How Linear Regression coefficients are stored in Sklearn pipelines?


I have been trying to understand the use of Sklearn Pipelines.

I run the following code to scale my data and fit a linear regression within a Pipeline and plot the regression:

pipe = make_pipeline(StandardScaler(), LinearRegression())
pipe.fit(x_train, y_train) 

xfit = np.linspace(0, 1.25, 50) #Fake data to plot straight line
yfit = pipe.predict(xfit[:, np.newaxis])
plt.scatter(x_train, y_train)
plt.plot(xfit, yfit, color='r')

PlotLinearRegression

However, when trying to plot the linear regression by hand i.e. finding the linear regression coefficients and intercept from the LinearRegression object stored in the Pipeline with the following code. Dark magic is involved as this does not display the same regression (coef + intercept) as the ones used by the Pipeline (see graph).

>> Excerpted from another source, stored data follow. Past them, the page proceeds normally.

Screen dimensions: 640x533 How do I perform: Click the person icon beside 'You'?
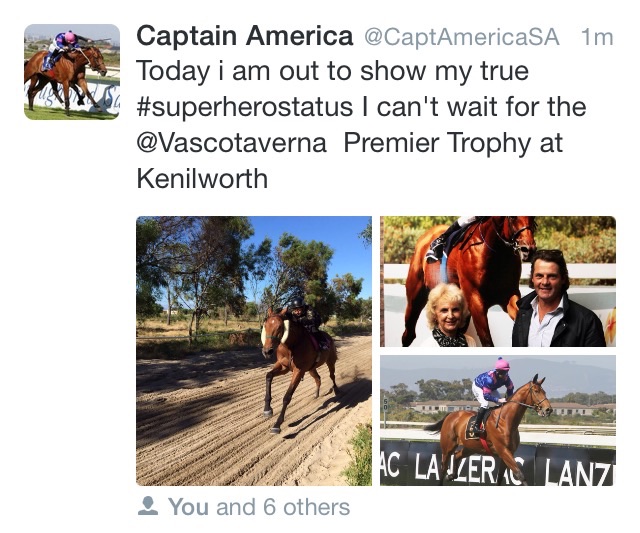(x=148, y=507)
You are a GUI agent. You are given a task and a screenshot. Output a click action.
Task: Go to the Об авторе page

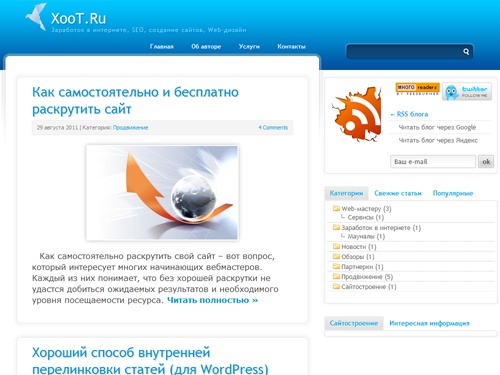coord(206,46)
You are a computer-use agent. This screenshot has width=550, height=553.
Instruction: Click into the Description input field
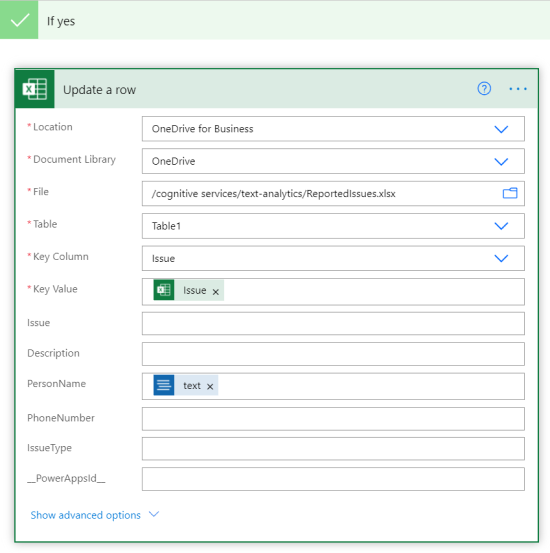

print("Linear Regression intercept: ", pipe['linearregression'].intercept_)
print("Linear Regression coefficients: ", pipe['linearregression'].coef_)

The StandardScaler might be involved as removing it from the pipeline allows to find the regression coefficients using the code cell above.

Where the unnormalised regression coefficients and intercept are stored in the pipeline object? Or equivalently, how can we compute them from the normalised regression coefficients, using the standard scaler?


Solution

  • Any ideas on where the unnormalised regression coefficients and intercept are stored in the pipeline object?

    They are not, because the pipeline doesn't do anything besides string together the transformer(s) and model. And the model object only knows about the scaled input data.

    Or equivalently, how can we compute them from the normalised regression coefficients, using the standard scaler?

    StandardScaler has the attributes mean_ and scale_ (also var_), which contain the per-column means and standard deviations of the original data that are used to transform the data. So we have:

    y_hat = lr.coef_ * x_transformed + lr.intercept_
          = lr.coef_ * (x - scaler.mean_) / scaler.scale_ + lr.intercept_
          = (lr.coef_ / scaler.scale_) * x + (lr.intercept_ - lr.coef_ * scaler.mean_ / scaler.scale_)
    

    That is, your unnormalized regression coefficient is lr.coef_ / scaler.scale_ and the unnormalized intercept is lr.intercept_ - lr.coef_ * scaler.mean_ / scaler.scale_.

    (I haven't tested that, so do check that it makes sense.)